Colby pushed off from the wall and reclaimed the chair beside Sabrina's bed. "How are you holding up?"
"I just told a complete stranger every awful thing that ever happened to me." A weak laugh escaped her. "So, about as well as you'd expect."
"That took courage."
"It didn't feel like courage. It felt like desperation."
"Sometimes they look the same." He leaned forward, resting his forearms on his knees. "You should try to sleep. The hospital's safe, and Diaz wasn't kidding about those patrols."
"I don't know if I can sleep." She looked toward the window, where the darkness was slowly giving way to gray. "Every time I close my eyes, I see the fire. I feel the heat. I hear the smoke alarm that came too late."
"That'll fade. Not quickly, but it will." He spoke from experience, from too many nights spent replaying the calls that went wrong, the ones where he hadn't been fast enough, hadn't been strong enough, hadn't been there in time. "And until it does, you don't have to face it alone."
She turned her head to look at him, really look at him, and he felt the weight of her gaze like a physical thing. "You're serious, aren't you? About staying."
"I don't say things I don't mean."
"Most people do."
"I'm not most people."
Something shifted in her expression. The wariness didn't disappear entirely—it would take more than one night to undo years of learned caution—but it softened, just slightly, around the edges.
"Colby?"
"Yeah?"
"Thank you." The words were simple, but her voice carried something deeper—gratitude, yes, but also the fragile beginnings of trust. "For everything."
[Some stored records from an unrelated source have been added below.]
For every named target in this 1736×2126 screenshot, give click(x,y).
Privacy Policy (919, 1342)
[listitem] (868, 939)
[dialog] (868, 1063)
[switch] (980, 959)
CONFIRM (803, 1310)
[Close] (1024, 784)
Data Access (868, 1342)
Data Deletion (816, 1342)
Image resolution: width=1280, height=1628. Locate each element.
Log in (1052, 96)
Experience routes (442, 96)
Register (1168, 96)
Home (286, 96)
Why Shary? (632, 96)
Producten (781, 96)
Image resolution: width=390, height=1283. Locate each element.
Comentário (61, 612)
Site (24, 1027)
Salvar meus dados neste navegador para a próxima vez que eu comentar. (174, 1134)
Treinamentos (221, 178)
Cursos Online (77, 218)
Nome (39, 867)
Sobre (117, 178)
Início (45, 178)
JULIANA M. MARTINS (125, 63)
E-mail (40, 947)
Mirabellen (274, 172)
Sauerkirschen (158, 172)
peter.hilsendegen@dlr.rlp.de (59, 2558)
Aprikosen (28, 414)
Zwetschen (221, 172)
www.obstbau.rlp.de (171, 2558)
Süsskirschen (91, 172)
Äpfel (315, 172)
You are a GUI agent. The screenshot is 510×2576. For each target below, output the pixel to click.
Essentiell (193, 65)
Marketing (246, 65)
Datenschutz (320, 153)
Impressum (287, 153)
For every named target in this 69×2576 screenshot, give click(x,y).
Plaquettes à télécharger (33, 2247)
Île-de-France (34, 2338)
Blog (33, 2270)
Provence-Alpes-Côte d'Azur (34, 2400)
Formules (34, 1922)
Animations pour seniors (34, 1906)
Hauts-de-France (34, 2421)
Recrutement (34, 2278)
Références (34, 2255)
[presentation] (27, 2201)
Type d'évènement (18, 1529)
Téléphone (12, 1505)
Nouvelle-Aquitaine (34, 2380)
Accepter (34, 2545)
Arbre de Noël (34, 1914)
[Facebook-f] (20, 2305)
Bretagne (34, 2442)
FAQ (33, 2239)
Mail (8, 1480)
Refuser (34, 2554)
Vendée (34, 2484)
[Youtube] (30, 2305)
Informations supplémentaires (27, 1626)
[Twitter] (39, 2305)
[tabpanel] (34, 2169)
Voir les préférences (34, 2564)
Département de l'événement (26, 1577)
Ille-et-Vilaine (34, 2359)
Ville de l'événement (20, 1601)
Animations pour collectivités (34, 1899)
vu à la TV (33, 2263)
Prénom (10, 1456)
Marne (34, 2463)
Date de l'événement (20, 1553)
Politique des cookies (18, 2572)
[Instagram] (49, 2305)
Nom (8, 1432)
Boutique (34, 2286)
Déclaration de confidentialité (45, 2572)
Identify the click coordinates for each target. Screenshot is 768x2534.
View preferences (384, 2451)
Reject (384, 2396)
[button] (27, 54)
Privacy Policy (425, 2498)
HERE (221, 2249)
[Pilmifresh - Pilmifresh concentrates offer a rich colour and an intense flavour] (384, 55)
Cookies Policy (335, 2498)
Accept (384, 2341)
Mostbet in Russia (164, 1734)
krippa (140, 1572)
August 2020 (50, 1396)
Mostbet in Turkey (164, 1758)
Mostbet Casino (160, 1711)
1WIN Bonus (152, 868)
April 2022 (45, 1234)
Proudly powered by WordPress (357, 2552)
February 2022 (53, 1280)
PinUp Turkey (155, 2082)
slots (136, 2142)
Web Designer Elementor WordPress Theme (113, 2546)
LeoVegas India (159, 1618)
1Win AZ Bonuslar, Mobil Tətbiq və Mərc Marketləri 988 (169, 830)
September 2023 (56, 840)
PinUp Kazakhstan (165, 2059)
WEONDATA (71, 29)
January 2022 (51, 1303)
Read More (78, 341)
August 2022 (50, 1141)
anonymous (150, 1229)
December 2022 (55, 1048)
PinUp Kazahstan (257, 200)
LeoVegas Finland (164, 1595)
He reached over and gently covered her hand with his. Her fingers were cold, trembling slightly, but they curled around his, holding on.
"Get some rest," he said quietly. "I'll be here when you wake up."
She watched him for a long moment, as if testing the promise against everything she'd learned about the way promises could break. Then, slowly, she nodded.
She closed her eyes.
Colby settled back in the uncomfortable hospital chair and watched the dawn break through the window.
The copper moon had faded with the night, but its light lingered somewhere in the back of his mind—a reminder of the town he'd sworn to protect, and the woman who had somehow, in the space of a few terrible hours, become someone he couldn't walk away from.
He didn't know what tomorrow would bring. Didn't know if Gavin was truly responsible, or if the fire would turn out to be something else entirely. Didn't know how deep the danger ran or how long it would take to root it out.
But he knew one thing with absolute certainty.
Sabrina Hartley wasn't alone anymore.
And as long as he was breathing, she never would be again.